Assignment:
A stretch of the entries below is to be set down exactly, running from the line with "The image size is (492, 438)." through the line with "Click the Comments Minimum Length stepper", both included, and no other line.
(Dataset records begins)
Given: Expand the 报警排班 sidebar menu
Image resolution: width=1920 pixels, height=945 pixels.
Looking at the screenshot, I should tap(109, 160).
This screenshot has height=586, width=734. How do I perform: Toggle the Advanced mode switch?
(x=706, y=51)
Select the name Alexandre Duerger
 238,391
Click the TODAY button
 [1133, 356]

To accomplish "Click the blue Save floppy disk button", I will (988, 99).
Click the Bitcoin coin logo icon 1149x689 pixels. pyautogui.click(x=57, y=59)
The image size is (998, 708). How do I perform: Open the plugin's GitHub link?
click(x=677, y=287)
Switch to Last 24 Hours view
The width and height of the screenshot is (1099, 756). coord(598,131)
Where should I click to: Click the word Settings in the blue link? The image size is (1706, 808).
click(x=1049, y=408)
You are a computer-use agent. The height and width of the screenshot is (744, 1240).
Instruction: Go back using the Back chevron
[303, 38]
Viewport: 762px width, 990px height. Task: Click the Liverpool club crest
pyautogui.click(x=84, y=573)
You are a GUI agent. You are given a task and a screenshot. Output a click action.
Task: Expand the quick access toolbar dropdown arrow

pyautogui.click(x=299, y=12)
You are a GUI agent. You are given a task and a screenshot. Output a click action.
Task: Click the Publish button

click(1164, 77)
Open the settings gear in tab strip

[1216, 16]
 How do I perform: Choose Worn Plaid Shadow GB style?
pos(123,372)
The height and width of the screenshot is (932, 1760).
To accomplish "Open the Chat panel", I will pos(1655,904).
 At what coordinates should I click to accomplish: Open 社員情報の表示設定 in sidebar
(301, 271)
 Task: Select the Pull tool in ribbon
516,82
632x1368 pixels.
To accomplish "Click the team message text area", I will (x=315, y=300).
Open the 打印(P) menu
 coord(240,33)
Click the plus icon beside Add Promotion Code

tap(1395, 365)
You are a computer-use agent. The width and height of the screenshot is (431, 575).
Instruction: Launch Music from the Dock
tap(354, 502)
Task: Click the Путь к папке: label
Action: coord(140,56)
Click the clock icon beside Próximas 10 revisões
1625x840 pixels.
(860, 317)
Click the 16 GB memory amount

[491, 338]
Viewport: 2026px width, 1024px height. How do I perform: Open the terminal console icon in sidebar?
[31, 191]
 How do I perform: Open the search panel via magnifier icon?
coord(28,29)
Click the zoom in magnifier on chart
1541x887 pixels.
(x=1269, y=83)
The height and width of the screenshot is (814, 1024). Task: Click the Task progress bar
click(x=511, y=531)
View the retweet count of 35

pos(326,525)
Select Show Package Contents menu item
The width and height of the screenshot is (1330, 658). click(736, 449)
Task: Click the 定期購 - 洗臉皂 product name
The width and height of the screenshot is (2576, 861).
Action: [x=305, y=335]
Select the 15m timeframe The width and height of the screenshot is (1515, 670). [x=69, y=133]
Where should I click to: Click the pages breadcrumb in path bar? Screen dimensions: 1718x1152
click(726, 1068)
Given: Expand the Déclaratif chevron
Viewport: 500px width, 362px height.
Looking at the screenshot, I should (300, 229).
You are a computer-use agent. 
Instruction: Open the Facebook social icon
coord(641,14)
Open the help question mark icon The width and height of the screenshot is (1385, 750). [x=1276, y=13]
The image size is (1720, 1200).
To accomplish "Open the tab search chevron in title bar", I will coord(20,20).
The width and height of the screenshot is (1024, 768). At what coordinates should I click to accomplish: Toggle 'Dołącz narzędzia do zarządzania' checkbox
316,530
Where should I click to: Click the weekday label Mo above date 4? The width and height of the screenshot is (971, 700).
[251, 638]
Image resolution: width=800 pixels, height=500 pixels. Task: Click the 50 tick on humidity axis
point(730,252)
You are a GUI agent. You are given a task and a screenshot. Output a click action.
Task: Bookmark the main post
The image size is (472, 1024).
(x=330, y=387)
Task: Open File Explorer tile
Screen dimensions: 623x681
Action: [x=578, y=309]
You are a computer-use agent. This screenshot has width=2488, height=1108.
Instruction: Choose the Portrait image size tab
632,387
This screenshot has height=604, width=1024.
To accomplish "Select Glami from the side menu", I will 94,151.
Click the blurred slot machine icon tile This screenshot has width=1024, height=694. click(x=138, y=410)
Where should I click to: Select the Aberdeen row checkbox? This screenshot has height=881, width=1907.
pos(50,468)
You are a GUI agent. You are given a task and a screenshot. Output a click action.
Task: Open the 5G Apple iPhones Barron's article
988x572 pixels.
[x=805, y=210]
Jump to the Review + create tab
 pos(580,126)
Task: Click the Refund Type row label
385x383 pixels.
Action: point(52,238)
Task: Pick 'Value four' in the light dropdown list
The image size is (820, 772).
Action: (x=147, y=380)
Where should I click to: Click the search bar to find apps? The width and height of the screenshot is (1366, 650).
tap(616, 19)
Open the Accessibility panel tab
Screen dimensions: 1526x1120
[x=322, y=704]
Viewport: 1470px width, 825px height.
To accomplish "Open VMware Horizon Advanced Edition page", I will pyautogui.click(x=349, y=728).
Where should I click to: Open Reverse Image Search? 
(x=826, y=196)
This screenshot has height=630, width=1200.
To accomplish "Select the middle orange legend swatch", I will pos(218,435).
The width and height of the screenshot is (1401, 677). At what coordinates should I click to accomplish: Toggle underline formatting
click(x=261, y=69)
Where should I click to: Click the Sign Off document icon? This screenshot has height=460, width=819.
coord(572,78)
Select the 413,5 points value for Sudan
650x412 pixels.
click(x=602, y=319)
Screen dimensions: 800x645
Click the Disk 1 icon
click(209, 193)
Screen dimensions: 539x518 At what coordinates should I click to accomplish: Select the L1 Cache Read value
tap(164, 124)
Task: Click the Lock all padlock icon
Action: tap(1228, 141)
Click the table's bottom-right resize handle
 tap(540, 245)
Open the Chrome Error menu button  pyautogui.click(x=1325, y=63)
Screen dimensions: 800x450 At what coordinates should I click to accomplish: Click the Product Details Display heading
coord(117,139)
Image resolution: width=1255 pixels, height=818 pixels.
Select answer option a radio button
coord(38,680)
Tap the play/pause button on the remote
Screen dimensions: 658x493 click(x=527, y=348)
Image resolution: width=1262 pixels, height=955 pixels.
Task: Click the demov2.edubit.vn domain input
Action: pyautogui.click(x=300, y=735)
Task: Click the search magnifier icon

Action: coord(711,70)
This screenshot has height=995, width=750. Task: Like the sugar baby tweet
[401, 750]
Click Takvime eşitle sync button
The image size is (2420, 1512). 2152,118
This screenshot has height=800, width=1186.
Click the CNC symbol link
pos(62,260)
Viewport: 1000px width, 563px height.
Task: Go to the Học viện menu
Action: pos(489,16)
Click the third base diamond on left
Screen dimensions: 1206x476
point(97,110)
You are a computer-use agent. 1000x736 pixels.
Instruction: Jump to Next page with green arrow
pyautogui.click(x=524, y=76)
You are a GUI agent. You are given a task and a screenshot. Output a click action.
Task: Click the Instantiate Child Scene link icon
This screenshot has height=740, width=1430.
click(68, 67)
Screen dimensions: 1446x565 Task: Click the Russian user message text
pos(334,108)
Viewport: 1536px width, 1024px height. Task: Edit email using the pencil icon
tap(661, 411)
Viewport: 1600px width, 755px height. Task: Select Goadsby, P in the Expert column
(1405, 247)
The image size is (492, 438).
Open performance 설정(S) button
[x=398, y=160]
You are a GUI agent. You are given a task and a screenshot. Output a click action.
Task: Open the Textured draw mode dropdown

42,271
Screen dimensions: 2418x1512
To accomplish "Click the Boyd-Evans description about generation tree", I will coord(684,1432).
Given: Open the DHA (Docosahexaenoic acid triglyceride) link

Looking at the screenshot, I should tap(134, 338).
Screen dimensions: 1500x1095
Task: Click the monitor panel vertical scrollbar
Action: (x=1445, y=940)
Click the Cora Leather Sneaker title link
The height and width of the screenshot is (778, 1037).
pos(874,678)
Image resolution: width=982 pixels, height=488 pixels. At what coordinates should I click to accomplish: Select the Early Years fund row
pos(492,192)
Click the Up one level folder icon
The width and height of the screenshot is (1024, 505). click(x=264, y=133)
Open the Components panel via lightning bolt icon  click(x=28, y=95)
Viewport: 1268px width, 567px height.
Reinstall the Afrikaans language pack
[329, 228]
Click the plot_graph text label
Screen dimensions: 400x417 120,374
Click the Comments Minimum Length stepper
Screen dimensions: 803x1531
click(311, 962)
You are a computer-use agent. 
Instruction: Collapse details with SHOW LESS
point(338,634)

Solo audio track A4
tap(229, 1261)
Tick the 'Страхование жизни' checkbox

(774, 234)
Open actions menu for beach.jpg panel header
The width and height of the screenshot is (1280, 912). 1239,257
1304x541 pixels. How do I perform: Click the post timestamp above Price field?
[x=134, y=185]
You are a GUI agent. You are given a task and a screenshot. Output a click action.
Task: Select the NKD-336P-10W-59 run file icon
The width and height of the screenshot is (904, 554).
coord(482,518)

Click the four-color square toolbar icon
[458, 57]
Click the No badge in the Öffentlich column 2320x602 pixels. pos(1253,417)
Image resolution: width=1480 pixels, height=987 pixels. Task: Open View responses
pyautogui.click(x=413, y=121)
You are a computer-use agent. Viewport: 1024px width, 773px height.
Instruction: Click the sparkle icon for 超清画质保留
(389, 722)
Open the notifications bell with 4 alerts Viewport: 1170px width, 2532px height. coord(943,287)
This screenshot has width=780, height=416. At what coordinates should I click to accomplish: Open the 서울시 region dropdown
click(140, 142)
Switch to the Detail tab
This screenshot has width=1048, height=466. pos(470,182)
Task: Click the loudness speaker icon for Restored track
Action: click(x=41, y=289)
(Dataset records ends)
Expected output:
The image size is (492, 438).
Open performance 설정(S) button
[x=398, y=160]
You are a GUI agent. You are given a task and a screenshot. Output a click action.
Task: Open the Textured draw mode dropdown

42,271
Screen dimensions: 2418x1512
To accomplish "Click the Boyd-Evans description about generation tree", I will coord(684,1432).
Given: Open the DHA (Docosahexaenoic acid triglyceride) link

Looking at the screenshot, I should tap(134, 338).
Screen dimensions: 1500x1095
Task: Click the monitor panel vertical scrollbar
Action: (x=1445, y=940)
Click the Cora Leather Sneaker title link
The height and width of the screenshot is (778, 1037).
pos(874,678)
Image resolution: width=982 pixels, height=488 pixels. At what coordinates should I click to accomplish: Select the Early Years fund row
pos(492,192)
Click the Up one level folder icon
The width and height of the screenshot is (1024, 505). click(x=264, y=133)
Open the Components panel via lightning bolt icon  click(x=28, y=95)
Viewport: 1268px width, 567px height.
Reinstall the Afrikaans language pack
[329, 228]
Click the plot_graph text label
Screen dimensions: 400x417 120,374
Click the Comments Minimum Length stepper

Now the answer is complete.